Raw untreated sewage samples were collected from the WWTWs over the period December 2020 to November 2022, with collections occurring on the first Tuesday morning of each month. One litre volumes of sewage samples were collected at the inlet of the WWTW. Samples were packaged into cooler boxes (with ice packs) and transported (for ~2 hours) to the Centre for Enteric Diseases (CED) at the National Institute for Communicable Diseases (NICD). Upon receipt at CED, sewage samples were stored at 4°C, for up to 24 hours.

DNA extraction from sewage samples

Within 24 hours of receipt of a sewage sample, it was processed to extract genomic DNA. Two-hundred and fifty millilitre (250 ml) of sample was processed using the QIAamp Fast DNA Stool Mini Kit (QIAGEN, Hilden, Germany) including bead beating, as per the method described by Knudsen et al [27]. The quantity and quality of DNA extractions were measured using a NanoDrop 1000 spectrophotometer (Thermo Scientific, Waltham, MA, USA). DNA extractions (in 1.5 ml tubes) were stored in a plastic box at a temperature of -20°C.

Metagenomics sequencing

The box with tubes of frozen DNA samples were moved to a biosafety transport box containing dry ice, and the box was shipped to Admera Health Biopharma Services, South Plainfield, NJ, USA, for shotgun metagenomics sequencing of the DNA samples. Libraries were prepared using the KAPA HyperPrep PCR-free Kit (Roche Diagnostics Corporation, Indianapolis, IN, USA). Sequencing was performed using an Illumina NovaSeq (Illumina, San Diego, CA, USA) using paired-end (PE) 2 x 150-bp reads. We targeted 70 million reads (35 million PE reads) per sample, which resulted in ~11 Gb of raw sequencing data per sample. Quality inspection of raw reads was performed using FastQC and MultiQC [28]. Raw reads were trimmed (including adaptor removal) using BBDuk (https://jgi.doe.gov/data-and-tools/software-tools/bbtools/) with a minimum Phred quality score of 20 and minimum length of 50 bp. Trimmed reads were then used as input data for downstream analyses.

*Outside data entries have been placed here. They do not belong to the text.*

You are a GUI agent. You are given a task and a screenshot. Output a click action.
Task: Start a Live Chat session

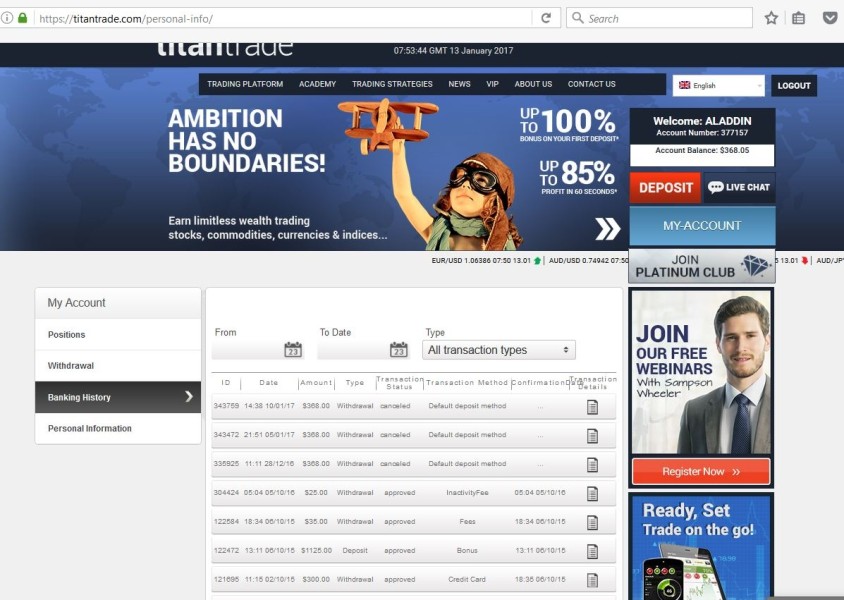[739, 187]
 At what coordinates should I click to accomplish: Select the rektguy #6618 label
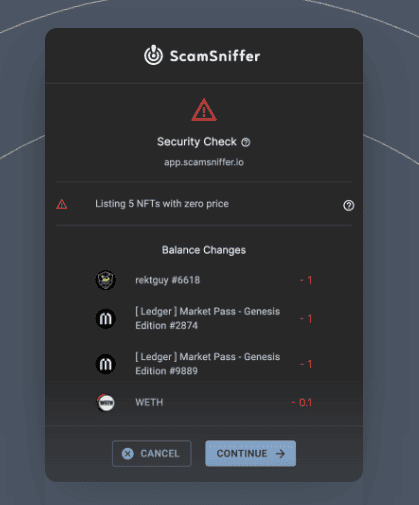coord(168,280)
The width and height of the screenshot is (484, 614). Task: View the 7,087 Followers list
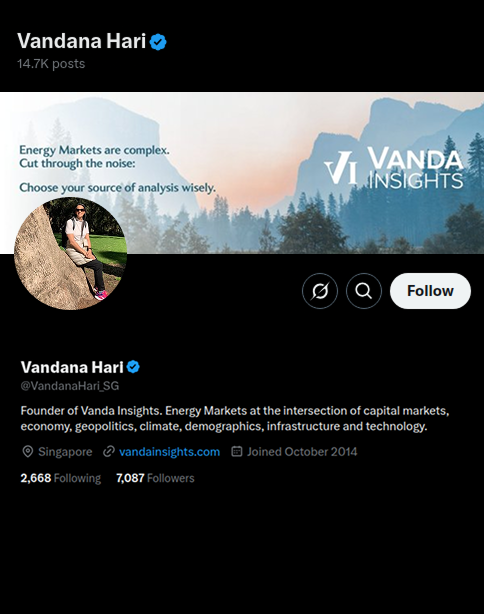155,478
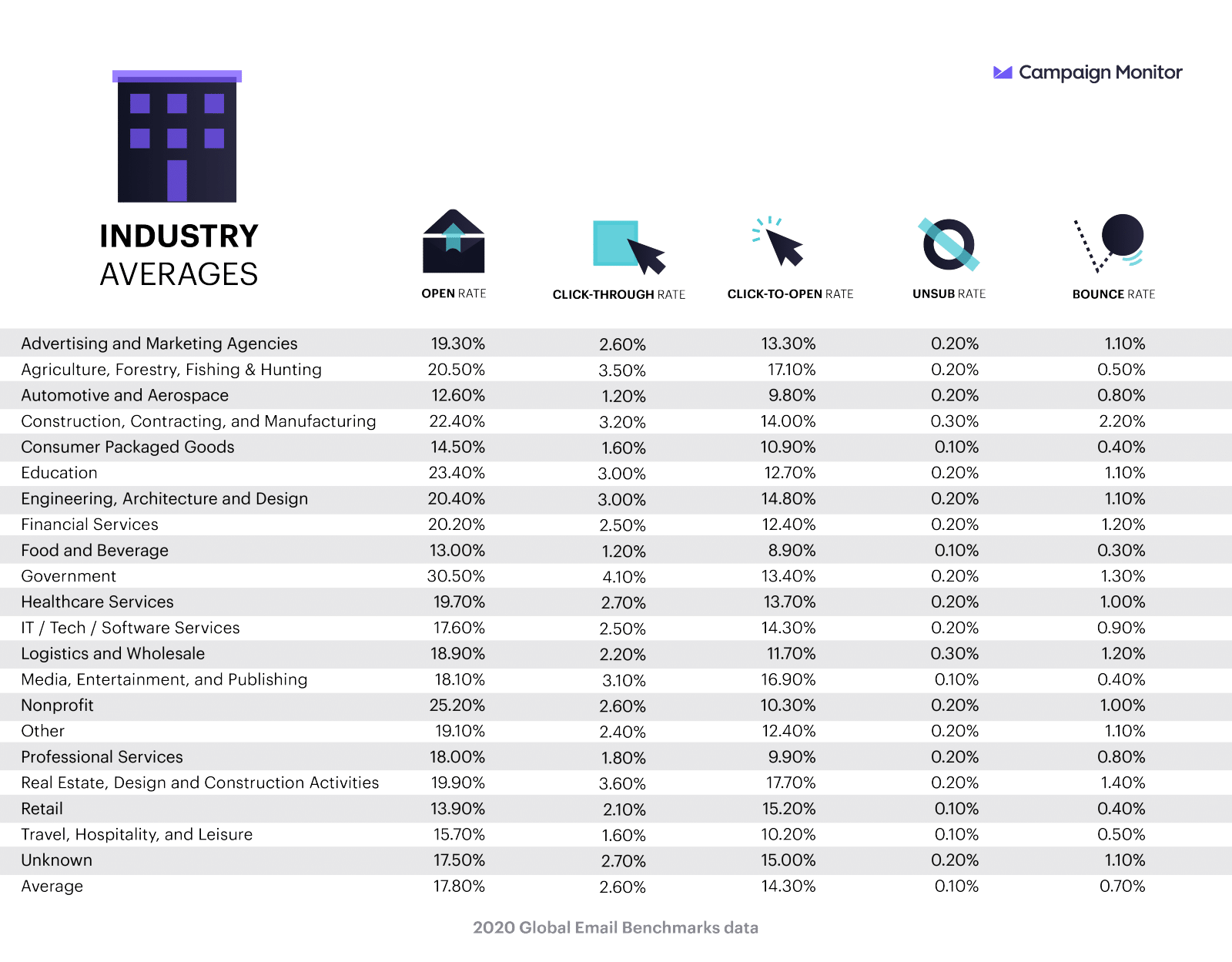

Analysis of metagenomics sequencing data

In order to quantify the AMR genes in the metagenomes, we used the KMA tool to align reads against the ResFinder database (accessed January 2023) [29,30]. Briefly, KMA uses a seed-and-extend strategy of first mapping reads based on exact-matching k-mers and then calculates exact alignment scores for the assignment of query sequences to reference sequences. It then utilizes a “winner takes it all” approach to identify the most parsimonious sources in even highly redundant databases. For bacterial quantification, trimmed sequencing reads were aligned to the SILVA database of ribosomal RNA sequences (accessed January 2023) (https://www.arb-silva.de/), using the KMA tool [31].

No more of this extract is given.